A Empresa de Pesquisa Energética (EPE) revelou um cenário promissor para o setor elétrico brasileiro: a implementação da resposta da demanda pode adicionar impressionantes 3,2 GW de capacidade ao Sistema Interligado Nacional (SIN). Este potencial, atualmente subutilizado, representa uma alavanca estratégica para a transição energética e a segurança energética do país.
O estudo, que ganhou destaque durante o evento Enase 2026, realizado no Rio de Janeiro entre 17 e 19 de junho, aponta que a participação da resposta da demanda no mercado de energia ainda é modesta, girando em torno de 1%. Contudo, a análise da EPE projeta um crescimento exponencial, com a possibilidade de ampliar essa contribuição em até dez vezes, caso a participação atinja 20% do mercado total.
Expandindo a Capacidade Através do Consumo Inteligente
A resposta da demanda consiste em um mecanismo inovador que permite aos grandes consumidores de energia elétrica ajustar seus padrões de consumo – seja reduzindo ou adiando – em momentos de pico, em troca de compensações financeiras. Essa flexibilidade é crucial para o equilíbrio do sistema elétrico, evitando sobrecargas e a necessidade de acionamento de fontes de energia mais caras ou poluentes.
Ao incentivar a otimização energética e o consumo inteligente, o mecanismo contribui diretamente para a eficiência energética geral. A EPE ressalta que essa ferramenta é uma via eficaz para o Brasil não apenas gerenciar melhor seus recursos, mas também para integrar mais energias renováveis à matriz elétrica, consolidando a agenda de sustentabilidade energética.
Visão de Futuro e Segurança Energética
A recepção do estudo pela indústria tem sido amplamente positiva. Representantes do setor elétrico, presentes no Enase 2026 e em outros fóruns, veem a resposta da demanda como um pilar fundamental para a segurança energética, especialmente em um contexto de crescente demanda e desafios climáticos. A capacidade de “desligar” ou “reduzir” o consumo em momentos críticos oferece uma camada adicional de resiliência ao SIN, complementando a oferta de geração de energia.
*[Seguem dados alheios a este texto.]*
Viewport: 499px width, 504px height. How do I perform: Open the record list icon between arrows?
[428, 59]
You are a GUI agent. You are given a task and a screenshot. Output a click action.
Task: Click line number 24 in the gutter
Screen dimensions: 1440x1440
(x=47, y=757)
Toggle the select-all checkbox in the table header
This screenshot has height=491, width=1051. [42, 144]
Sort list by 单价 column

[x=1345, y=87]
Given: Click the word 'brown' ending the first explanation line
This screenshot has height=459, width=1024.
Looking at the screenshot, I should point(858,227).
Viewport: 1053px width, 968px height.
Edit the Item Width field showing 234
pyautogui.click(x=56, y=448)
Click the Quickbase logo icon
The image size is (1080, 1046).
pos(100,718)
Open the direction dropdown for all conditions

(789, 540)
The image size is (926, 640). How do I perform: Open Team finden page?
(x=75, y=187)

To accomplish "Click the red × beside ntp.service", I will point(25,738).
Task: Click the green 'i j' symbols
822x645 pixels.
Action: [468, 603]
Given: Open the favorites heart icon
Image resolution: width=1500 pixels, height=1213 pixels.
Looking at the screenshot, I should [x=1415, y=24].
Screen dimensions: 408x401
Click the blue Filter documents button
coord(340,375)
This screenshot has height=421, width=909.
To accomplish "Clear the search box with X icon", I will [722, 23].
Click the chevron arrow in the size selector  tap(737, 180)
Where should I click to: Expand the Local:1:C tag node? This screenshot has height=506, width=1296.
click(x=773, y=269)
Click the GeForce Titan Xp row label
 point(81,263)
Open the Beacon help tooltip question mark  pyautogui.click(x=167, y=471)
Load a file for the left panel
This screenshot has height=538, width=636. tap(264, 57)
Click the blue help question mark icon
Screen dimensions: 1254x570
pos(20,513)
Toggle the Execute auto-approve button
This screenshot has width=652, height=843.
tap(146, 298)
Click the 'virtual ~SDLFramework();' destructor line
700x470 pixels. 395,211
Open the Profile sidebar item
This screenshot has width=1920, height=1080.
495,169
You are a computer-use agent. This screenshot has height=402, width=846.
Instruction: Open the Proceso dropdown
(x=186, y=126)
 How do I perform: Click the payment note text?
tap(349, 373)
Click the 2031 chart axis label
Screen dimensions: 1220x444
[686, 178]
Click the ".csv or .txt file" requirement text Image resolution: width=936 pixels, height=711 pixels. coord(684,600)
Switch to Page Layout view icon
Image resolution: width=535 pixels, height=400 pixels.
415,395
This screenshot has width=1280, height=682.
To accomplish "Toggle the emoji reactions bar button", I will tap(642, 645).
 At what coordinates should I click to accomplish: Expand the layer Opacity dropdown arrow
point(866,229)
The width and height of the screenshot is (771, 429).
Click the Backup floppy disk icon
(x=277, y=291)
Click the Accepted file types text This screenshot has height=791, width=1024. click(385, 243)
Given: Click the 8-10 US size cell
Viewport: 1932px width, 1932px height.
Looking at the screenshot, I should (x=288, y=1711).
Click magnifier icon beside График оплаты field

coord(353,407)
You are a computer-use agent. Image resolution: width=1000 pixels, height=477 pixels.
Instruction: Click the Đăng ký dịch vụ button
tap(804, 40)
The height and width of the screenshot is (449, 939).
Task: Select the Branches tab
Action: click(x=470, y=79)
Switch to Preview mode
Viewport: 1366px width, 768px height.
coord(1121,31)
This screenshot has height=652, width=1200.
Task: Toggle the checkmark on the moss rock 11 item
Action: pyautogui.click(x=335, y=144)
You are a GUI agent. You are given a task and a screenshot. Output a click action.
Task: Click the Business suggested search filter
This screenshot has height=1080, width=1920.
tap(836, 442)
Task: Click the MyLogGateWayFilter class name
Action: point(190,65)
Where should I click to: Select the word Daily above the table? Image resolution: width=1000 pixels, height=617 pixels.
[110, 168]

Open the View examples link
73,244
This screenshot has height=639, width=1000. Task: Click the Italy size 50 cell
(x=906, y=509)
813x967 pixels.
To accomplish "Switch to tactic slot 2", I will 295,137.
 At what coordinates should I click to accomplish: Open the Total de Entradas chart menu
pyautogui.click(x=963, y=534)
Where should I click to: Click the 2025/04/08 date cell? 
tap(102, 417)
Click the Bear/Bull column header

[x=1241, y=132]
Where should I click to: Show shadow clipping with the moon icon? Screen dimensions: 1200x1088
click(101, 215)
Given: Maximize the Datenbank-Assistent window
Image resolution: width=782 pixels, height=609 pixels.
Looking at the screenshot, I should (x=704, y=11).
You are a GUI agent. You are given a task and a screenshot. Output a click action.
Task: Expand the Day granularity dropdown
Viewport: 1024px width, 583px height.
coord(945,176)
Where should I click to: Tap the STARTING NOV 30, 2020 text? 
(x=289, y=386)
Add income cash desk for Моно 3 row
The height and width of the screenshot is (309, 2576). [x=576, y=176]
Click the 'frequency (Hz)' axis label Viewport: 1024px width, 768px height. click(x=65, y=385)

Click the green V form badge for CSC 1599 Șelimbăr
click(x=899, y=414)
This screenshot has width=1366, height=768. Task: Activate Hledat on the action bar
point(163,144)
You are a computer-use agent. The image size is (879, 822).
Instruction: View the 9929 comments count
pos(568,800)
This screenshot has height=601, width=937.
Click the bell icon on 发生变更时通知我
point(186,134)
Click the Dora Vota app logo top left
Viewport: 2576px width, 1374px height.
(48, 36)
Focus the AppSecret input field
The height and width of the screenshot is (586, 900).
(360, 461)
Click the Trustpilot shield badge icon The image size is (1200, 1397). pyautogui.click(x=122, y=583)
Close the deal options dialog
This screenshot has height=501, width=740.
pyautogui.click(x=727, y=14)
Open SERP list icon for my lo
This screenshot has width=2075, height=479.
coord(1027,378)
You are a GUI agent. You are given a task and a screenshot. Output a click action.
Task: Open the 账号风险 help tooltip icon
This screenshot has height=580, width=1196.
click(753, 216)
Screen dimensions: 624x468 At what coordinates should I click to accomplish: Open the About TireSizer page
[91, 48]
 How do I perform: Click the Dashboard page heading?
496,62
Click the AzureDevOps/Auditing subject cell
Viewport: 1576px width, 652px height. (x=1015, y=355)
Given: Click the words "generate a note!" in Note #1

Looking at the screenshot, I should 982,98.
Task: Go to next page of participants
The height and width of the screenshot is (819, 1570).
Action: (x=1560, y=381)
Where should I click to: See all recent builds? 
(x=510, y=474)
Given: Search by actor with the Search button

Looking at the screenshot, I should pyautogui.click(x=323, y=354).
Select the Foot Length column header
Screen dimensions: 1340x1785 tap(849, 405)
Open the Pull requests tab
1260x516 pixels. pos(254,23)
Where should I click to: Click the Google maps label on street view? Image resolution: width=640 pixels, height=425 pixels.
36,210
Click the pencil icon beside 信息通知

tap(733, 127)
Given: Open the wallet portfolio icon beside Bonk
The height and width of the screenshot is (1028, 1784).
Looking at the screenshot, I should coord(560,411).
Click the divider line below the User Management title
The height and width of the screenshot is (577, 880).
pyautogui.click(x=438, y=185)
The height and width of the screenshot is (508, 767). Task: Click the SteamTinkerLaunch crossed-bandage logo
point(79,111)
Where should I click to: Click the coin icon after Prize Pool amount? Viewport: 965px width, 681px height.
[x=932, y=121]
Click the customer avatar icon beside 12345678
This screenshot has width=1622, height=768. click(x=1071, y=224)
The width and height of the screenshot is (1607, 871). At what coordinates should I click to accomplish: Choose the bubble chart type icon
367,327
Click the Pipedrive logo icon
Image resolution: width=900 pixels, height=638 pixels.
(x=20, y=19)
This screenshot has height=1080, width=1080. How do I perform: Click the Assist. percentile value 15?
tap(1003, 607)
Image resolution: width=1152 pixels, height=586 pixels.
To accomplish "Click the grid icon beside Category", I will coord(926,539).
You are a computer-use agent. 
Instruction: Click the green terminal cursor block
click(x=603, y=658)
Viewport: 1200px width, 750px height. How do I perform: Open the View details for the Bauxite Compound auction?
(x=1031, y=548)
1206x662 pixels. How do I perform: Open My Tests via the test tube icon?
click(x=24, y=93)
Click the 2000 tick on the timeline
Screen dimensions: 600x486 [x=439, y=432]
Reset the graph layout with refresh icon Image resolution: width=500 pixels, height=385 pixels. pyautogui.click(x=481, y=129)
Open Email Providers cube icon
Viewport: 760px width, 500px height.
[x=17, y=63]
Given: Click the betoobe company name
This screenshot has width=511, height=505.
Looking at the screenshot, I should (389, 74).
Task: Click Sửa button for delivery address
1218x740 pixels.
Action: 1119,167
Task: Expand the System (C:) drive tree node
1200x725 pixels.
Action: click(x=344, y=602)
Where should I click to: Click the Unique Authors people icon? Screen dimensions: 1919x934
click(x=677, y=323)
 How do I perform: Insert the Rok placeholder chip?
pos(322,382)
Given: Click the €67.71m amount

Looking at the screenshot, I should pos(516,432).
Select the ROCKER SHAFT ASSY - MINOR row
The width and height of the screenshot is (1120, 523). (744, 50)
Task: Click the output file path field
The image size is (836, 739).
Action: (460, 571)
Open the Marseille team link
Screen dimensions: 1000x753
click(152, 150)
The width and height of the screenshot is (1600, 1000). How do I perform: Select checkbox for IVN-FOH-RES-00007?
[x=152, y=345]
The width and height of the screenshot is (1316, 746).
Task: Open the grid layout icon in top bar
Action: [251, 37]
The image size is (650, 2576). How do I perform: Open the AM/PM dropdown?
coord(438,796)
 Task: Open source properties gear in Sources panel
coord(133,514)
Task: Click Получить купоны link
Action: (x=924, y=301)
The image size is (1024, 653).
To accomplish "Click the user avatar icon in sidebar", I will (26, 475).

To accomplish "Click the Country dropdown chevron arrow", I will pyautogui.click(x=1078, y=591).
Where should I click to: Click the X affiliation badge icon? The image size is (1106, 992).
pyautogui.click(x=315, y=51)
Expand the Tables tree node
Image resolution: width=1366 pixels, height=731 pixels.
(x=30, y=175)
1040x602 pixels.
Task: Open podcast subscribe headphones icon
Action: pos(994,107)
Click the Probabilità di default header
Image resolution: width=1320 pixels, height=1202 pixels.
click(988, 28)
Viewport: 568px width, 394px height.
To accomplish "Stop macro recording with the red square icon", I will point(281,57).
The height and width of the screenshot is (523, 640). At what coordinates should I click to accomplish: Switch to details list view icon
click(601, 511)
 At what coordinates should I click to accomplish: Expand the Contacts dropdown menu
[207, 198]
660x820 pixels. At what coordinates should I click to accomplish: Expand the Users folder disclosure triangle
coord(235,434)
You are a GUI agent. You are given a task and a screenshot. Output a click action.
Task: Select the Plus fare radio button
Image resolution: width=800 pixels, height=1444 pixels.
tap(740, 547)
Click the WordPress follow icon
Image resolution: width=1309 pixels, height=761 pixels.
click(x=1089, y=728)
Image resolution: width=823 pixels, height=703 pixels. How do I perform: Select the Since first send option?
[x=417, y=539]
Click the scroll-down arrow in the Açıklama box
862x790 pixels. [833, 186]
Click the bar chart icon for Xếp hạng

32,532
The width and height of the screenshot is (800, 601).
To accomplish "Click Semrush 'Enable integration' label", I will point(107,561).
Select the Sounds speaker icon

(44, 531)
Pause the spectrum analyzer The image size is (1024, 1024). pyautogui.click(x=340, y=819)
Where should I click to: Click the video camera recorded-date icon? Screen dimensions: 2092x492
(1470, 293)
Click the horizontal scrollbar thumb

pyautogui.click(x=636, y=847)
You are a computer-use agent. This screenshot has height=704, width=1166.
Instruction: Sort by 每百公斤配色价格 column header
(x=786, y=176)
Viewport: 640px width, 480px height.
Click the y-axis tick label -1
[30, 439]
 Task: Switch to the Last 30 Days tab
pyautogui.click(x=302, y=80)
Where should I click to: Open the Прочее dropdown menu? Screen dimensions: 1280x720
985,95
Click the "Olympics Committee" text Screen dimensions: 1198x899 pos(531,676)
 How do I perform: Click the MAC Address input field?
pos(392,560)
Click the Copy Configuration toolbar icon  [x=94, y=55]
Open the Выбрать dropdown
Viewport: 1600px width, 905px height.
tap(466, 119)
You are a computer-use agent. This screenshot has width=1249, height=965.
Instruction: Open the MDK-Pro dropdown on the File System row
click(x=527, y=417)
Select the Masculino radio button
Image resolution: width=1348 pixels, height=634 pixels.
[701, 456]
O aprimoramento e a maior adesão a programas de gestão de demanda podem posicionar o Brasil em um patamar de maior robustez e flexibilidade. Com políticas adequadas e incentivos, o país pode capitalizar sobre este potencial, garantindo um fornecimento de energia mais estável, limpo e economicamente eficiente para todos os consumidores, impulsionando a economia verde e a inovação no setor.